Attend the Fling Saturday, February 11, 2017.

Volunteer. Become a certified advocate or simply help with the many events that take place throughout the year such as the Fling. Learn about domestic violence and sexual assault. Education is the key to dispelling myths, ending the blaming of victims and preventing future violence.

Visit here learn more about how you can help and to buy tickets to the Chocolate Lovers’ Fling.

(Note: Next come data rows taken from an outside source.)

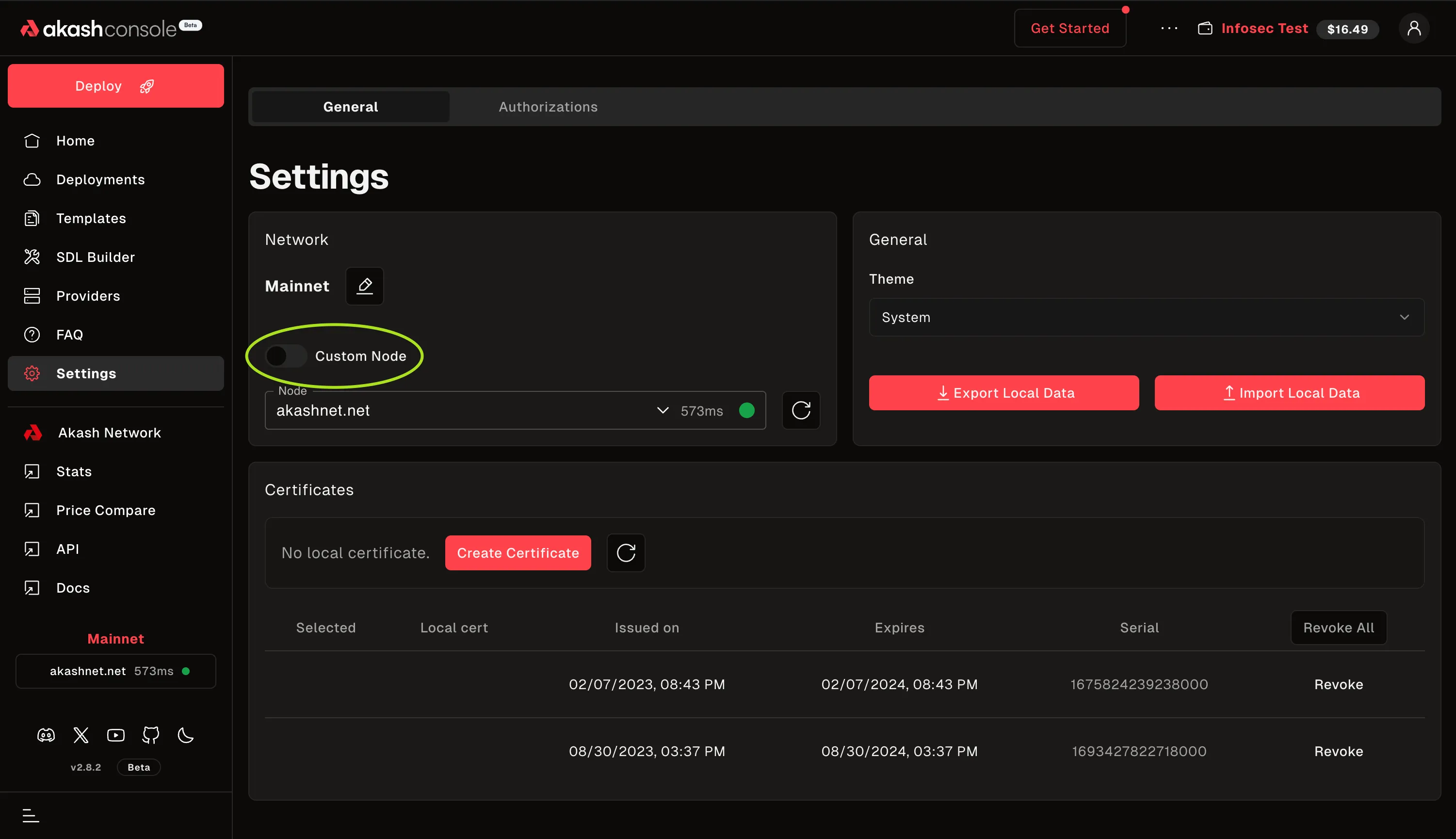Go to Providers in the sidebar
Screen dimensions: 1456x839
click(x=88, y=296)
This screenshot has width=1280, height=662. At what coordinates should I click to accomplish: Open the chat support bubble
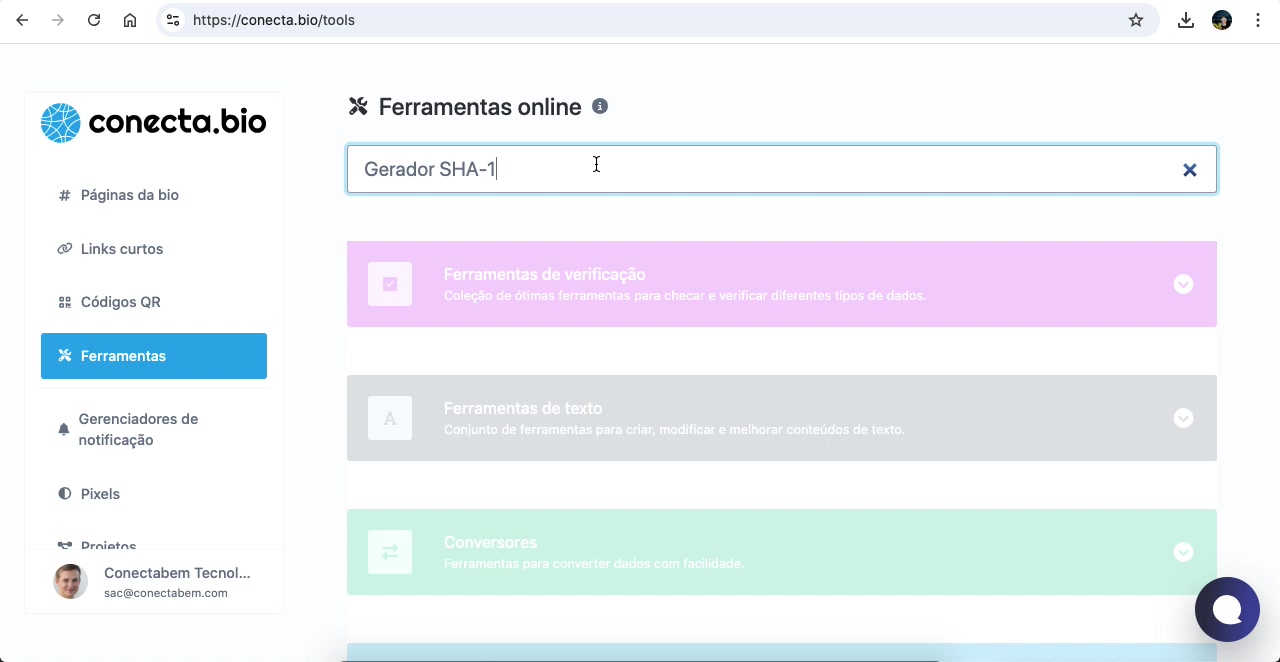coord(1227,609)
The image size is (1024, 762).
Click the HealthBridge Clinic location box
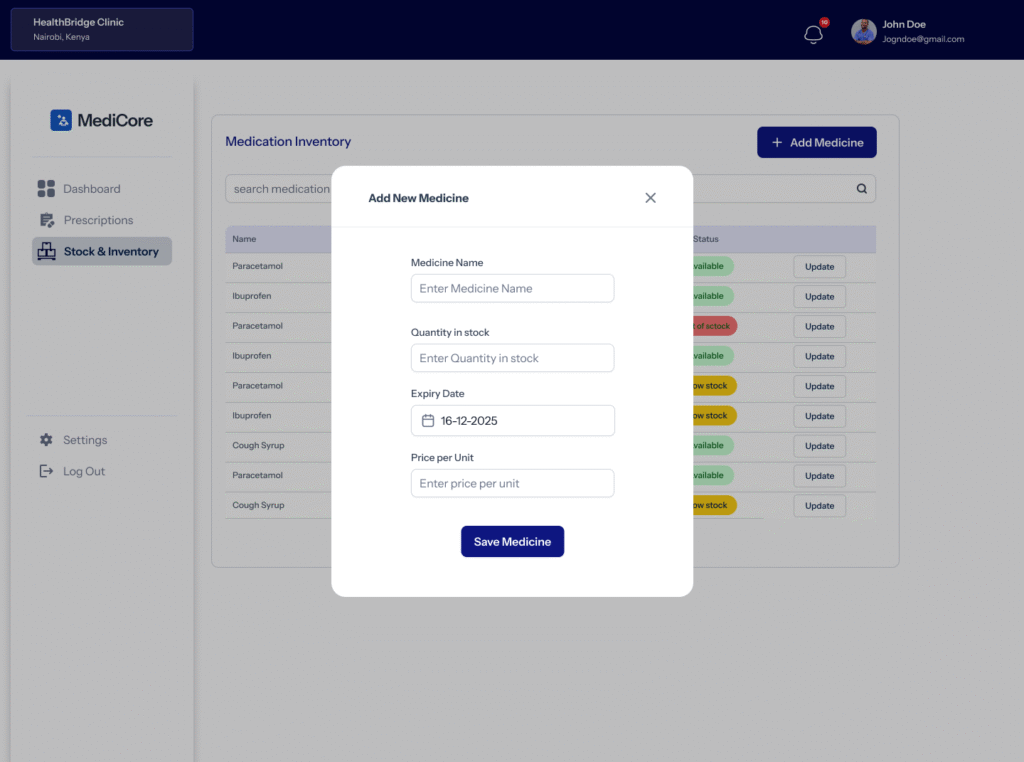point(102,30)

More about Fling chair, event planner and San Miguel Resource Center board member Sutton Schuler Errico:


A fifth-generation Telluride local ( and volunteer firefighter), about one year ago, Sutton launched her namesake brand, “by Sutton,” a luxury event and lifestyle production consultancy that focus on authentic, heirloom-worthy moments in the Telluride region. With Telluride experiencing a wedding boom, a large part of her work revolves around helping clients tie the knot. Sutton’s community-minded projects, include the recent 20th Anniversary Celebration of the “G’ (or Gondola). This is Sutton’s first year chairing the Fling.

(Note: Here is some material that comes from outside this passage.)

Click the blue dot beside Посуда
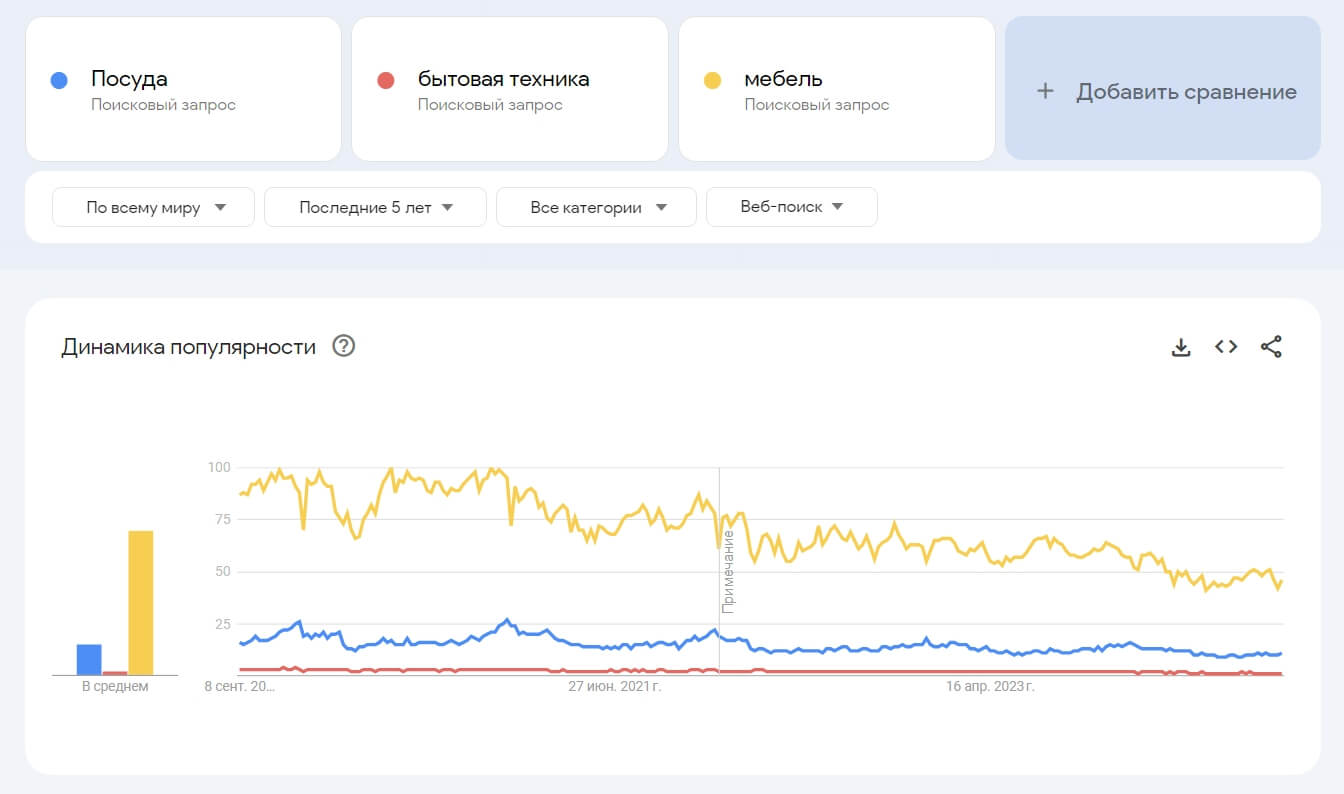1344x794 pixels. (x=59, y=80)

Many locals – and lots of visiting guests – know Sutton as one of the beautiful women who work at Kristin Holbrooks’s Two Skirts.

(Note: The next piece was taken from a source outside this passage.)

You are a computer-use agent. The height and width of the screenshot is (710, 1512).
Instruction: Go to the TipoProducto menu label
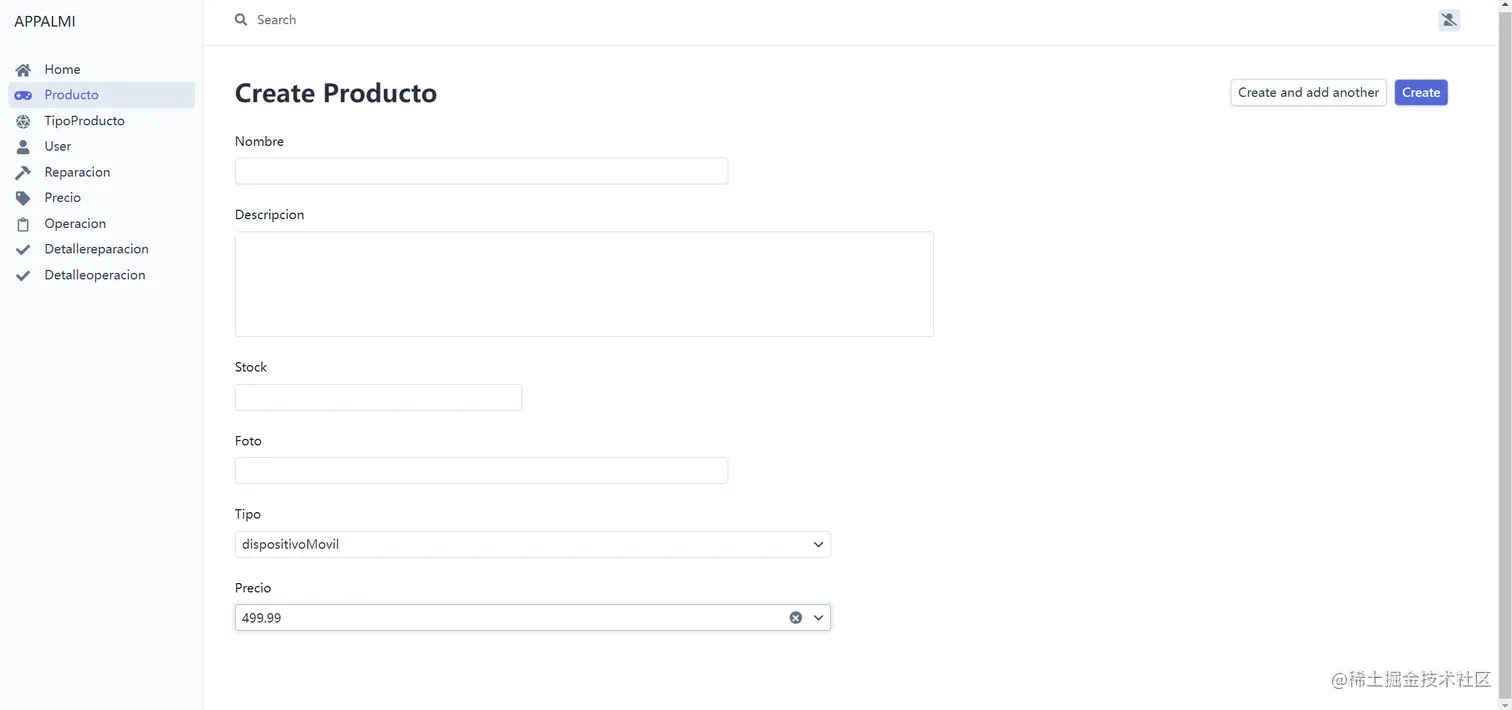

“As Two Skirts gets ready to celebrate its 16th birthday, I am happy to say that I have been there for nearly 15 of those stylish years.  From window shopping at the original Oak Street location as a tween, to eventually working throughout high school and college breaks, I am thankful for the friendship with the community-minded ladies that work at the store and grateful for owner Kristin Holbrook’s guidance and support. Kristin is also a long-time supporter of the Resource Center.”

Sutton’s history with the San Miguel Resource Center dates back to her childhood:

“The Resource Center has been in my life as long as I can remember. My earliest memories were the nights my mother would be on-call as an advocate and hearing the Resource Center-issued cell phone ring knowing she was at times the lifeline for someone in our community in desperate need. As a child living in the snow globe we call home, it was hard at times to imagine that these sorts of injustices were taking place in our backyard. It was many years later, while president of my sorority at Colorado State, I too became a sounding board and advocate for a sister who was sexually assaulted by a person she believed to be a friend. At that moment, my appreciation and respect for the work of the SMRC, and of my mother, was truly validated. I then realized that no matter where you live or who you are, we are all vulnerable and one day might need the help and support of organizations like the the Resource Center. My involvement as a board member was sparked after returning to Telluride in 2013. Mentors and friends, such as Kristin Holbrook and Cynthia Sommers, both past board presidents and active champions for the cause, encouraged me to join. I took their advice and joined in 2015. And I continue to be inspired my the work of this wonderful organization.”